▽
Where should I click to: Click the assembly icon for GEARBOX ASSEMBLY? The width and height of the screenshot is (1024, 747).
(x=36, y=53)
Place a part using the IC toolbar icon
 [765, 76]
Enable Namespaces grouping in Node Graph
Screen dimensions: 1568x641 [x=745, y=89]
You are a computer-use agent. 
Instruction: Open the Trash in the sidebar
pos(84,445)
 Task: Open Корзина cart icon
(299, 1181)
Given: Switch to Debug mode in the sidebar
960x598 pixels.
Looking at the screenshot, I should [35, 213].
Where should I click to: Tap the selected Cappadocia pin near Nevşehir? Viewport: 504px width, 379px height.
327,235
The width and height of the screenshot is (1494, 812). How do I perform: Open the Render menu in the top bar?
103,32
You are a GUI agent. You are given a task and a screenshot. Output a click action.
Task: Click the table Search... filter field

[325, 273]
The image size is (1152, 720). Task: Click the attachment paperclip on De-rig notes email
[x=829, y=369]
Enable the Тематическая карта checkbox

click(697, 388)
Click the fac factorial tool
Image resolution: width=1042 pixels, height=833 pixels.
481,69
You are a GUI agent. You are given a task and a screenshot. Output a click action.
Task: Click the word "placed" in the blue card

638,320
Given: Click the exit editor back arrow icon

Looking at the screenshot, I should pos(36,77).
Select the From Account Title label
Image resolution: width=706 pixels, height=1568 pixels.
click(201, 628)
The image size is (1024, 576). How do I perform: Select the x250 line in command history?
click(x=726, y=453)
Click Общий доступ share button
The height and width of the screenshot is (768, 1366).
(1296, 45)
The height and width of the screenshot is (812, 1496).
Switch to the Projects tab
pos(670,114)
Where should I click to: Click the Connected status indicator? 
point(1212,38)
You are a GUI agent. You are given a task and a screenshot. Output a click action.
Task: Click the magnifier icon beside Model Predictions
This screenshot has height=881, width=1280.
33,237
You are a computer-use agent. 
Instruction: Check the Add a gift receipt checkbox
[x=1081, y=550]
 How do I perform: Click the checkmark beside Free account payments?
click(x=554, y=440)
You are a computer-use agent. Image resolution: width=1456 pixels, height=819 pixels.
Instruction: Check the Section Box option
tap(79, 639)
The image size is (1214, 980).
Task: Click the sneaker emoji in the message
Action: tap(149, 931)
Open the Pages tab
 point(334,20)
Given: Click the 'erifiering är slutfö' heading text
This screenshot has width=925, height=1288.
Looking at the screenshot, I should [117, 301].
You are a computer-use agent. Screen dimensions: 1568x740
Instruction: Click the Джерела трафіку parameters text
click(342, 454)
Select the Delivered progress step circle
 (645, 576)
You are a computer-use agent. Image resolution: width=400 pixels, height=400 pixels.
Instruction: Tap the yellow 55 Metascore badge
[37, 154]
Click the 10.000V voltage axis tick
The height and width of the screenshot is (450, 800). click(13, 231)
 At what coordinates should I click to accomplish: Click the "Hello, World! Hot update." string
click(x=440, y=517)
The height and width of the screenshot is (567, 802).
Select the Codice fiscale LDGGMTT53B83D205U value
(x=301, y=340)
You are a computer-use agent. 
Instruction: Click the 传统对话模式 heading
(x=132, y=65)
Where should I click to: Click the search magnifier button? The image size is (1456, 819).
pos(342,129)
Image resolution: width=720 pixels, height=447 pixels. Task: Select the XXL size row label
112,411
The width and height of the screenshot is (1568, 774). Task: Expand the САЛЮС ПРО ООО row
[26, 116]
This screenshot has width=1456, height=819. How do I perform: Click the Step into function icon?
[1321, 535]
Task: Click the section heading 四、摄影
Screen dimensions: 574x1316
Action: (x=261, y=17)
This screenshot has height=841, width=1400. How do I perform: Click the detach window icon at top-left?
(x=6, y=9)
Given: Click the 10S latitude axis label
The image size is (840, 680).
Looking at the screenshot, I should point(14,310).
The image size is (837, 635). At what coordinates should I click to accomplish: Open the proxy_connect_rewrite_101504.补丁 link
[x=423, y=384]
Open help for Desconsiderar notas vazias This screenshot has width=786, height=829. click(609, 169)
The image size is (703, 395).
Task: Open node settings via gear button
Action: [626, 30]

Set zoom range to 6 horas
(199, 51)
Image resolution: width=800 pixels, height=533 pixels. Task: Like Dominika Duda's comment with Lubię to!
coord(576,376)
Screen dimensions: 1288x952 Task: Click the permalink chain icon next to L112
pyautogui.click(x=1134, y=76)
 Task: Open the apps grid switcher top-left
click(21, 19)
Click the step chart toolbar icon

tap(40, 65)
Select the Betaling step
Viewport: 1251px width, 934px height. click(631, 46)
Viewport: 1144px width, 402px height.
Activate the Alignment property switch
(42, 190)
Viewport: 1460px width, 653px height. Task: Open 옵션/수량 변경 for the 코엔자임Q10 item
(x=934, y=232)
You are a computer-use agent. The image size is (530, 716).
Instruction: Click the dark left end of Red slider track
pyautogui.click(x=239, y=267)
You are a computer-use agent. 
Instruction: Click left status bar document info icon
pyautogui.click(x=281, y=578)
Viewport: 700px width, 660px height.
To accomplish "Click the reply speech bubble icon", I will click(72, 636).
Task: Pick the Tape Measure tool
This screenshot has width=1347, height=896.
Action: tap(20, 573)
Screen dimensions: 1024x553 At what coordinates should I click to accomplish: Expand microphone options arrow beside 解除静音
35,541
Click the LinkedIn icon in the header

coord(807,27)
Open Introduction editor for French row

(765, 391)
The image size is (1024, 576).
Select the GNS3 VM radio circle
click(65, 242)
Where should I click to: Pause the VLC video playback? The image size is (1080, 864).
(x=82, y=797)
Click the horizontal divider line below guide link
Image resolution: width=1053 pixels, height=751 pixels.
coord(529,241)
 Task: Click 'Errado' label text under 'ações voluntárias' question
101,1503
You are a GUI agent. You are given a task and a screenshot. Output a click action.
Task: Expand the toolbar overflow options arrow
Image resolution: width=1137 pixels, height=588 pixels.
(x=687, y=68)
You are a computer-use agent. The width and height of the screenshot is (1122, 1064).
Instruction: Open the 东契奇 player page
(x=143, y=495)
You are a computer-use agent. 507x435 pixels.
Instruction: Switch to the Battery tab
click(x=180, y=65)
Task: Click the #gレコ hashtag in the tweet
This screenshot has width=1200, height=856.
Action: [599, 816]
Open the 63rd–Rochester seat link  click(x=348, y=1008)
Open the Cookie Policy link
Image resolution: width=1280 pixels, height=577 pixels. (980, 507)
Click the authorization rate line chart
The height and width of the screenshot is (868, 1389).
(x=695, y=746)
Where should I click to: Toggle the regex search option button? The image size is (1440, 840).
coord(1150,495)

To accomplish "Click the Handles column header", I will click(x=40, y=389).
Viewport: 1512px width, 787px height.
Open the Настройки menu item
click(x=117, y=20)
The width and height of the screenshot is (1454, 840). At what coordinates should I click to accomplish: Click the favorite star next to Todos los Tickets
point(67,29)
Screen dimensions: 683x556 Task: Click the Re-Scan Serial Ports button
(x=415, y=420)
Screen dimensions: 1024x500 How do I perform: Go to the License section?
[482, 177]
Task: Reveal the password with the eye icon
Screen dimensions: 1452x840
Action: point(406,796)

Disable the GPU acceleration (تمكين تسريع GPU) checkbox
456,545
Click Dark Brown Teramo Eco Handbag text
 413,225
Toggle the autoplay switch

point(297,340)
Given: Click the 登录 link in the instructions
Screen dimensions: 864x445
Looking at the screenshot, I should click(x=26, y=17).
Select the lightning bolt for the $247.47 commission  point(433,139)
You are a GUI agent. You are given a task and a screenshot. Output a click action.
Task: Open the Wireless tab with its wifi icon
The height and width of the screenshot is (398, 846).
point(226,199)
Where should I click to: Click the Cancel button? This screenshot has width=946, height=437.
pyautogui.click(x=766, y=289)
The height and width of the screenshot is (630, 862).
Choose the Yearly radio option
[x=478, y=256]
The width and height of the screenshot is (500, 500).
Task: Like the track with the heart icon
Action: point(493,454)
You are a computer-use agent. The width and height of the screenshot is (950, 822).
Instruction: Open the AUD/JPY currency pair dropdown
△
• TASK PROMPT:
Rewrite the records from the line containing "Enable Namespaces grouping in Node Graph" up to and including the line containing "click(201, 628)", putting "side panel" wherever "sidebar" occurs and leaving everything else unchanged.

• TASK ANSWER:
Enable Namespaces grouping in Node Graph
Screen dimensions: 1568x641 [x=745, y=89]
You are a computer-use agent. 
Instruction: Open the Trash in the side panel
pos(84,445)
 Task: Open Корзина cart icon
(299, 1181)
Given: Switch to Debug mode in the side panel
960x598 pixels.
Looking at the screenshot, I should [35, 213].
Where should I click to: Tap the selected Cappadocia pin near Nevşehir? Viewport: 504px width, 379px height.
327,235
The width and height of the screenshot is (1494, 812). How do I perform: Open the Render menu in the top bar?
103,32
You are a GUI agent. You are given a task and a screenshot. Output a click action.
Task: Click the table Search... filter field

[325, 273]
The image size is (1152, 720). Task: Click the attachment paperclip on De-rig notes email
[x=829, y=369]
Enable the Тематическая карта checkbox

click(697, 388)
Click the fac factorial tool
Image resolution: width=1042 pixels, height=833 pixels.
481,69
You are a GUI agent. You are given a task and a screenshot. Output a click action.
Task: Click the word "placed" in the blue card

638,320
Given: Click the exit editor back arrow icon

Looking at the screenshot, I should pos(36,77).
Select the From Account Title label
Image resolution: width=706 pixels, height=1568 pixels.
click(201, 628)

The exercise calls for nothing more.